--- Start DATA IN THIS EXERCISE ---

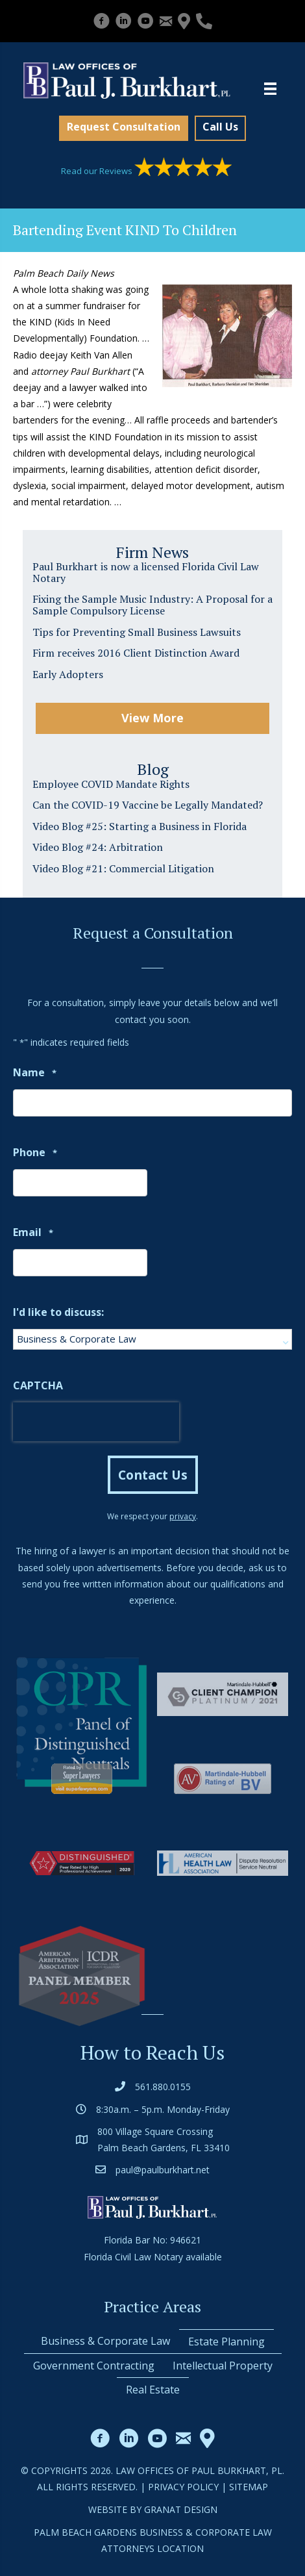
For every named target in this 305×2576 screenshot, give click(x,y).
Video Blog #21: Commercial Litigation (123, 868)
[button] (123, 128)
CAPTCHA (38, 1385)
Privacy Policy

--- End DATA IN THIS EXERCISE ---

- TASK REQUIREMENTS -
Please rewrite the data above with "named target" replaced by "labeled item", leaving everything else unchanged and omitting the pictures.

- ANSWER TO THE EXERCISE -
For every labeled item in this 305×2576 screenshot, give click(x,y).
Video Blog #21: Commercial Litigation (123, 868)
[button] (123, 128)
CAPTCHA (38, 1385)
Privacy Policy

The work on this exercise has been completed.